● Reading text:
::::::::
A probe set to stop on failure does not stop the experiment
Opened this issue · 0 comments
What happened:
An experiment with a probe set to "stop on failure" does not stop the experiment if it detects a failure. The experiment continues to run for the specified duration instead. I've tried this out with a pod-delete fault and an HTTP probe.
There are two lines logged in the pod running the fault. First this:
time="2024-12-13T15:32:10Z" level=error msg="The myapp http probe has been Failed, err: {\"errorCode\":\"HTTP_PROBE_FAILURE\",\"phase\":\"ChaosInject\",\"reason\":\"Actual value: 503. Expected value: should be equal to 200\",\"target\":\"myapp\"}"
This is expected when the probe fails.
The next line is where the problem occurs:
time="2024-12-13T15:32:10Z" level=error msg="Unable to patch chaosengine to stop, err: {\"errorCode\":\"HTTP_PROBE_FAILURE\",\"phase\":\"ChaosInject\",\"reason\":\"Actual value: 503. Expected value: should be equal to 200\",\"target\":\"myapp\"}"
::::::::
● Provided material:
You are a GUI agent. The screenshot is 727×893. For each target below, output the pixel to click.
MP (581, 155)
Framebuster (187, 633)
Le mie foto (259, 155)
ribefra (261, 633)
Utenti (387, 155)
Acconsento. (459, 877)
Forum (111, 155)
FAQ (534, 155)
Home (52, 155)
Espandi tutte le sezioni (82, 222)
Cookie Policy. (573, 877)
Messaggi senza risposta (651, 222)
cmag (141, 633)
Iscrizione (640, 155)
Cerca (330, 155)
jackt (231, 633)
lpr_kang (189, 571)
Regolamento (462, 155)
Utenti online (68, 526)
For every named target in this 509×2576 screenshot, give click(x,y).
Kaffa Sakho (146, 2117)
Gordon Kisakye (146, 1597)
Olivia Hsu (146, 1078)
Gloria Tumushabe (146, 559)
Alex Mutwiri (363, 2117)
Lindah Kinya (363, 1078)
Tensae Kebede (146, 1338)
::::::::
● Actions to take:
1: Check three statements against the bug report about the stop-on-failure probe: (a) the experiment stops as soon as the probe detects a failure; (b) the fault used in the test was pod-delete, with an HTTP probe; (c) the first of the two logged lines is where the problem occurs. For each, answer yes or no and quote the words of the report that decide it.
2: Pick up the bug report about the stop-on-failure probe after its last log entry and write the next part.

● Answers given:
1:
(a) No: "The experiment continues to run for the specified duration instead."
(b) Yes: "I've tried this out with a pod-delete fault and an HTTP probe."
(c) No: "The next line is where the problem occurs"

2:
What you expected to happen:
The experiment should have been interrupted. The Chaos Engine should have been set to stop.
Where can this issue be corrected? (optional)
I believe this can be fixed in the probe logic in litmus-go
. It looks like the fact that there is a fault (that triggers the code to stop the experiment) also skips the step of setting the chaos engine to stop, because there is an "error".
How to reproduce it (as minimally and precisely as possible):
- Create a pod-delete experiment that will fail.
- Create an http probe that can detect the failure.
- Set the probe to stop on failure.
- Run the experiment.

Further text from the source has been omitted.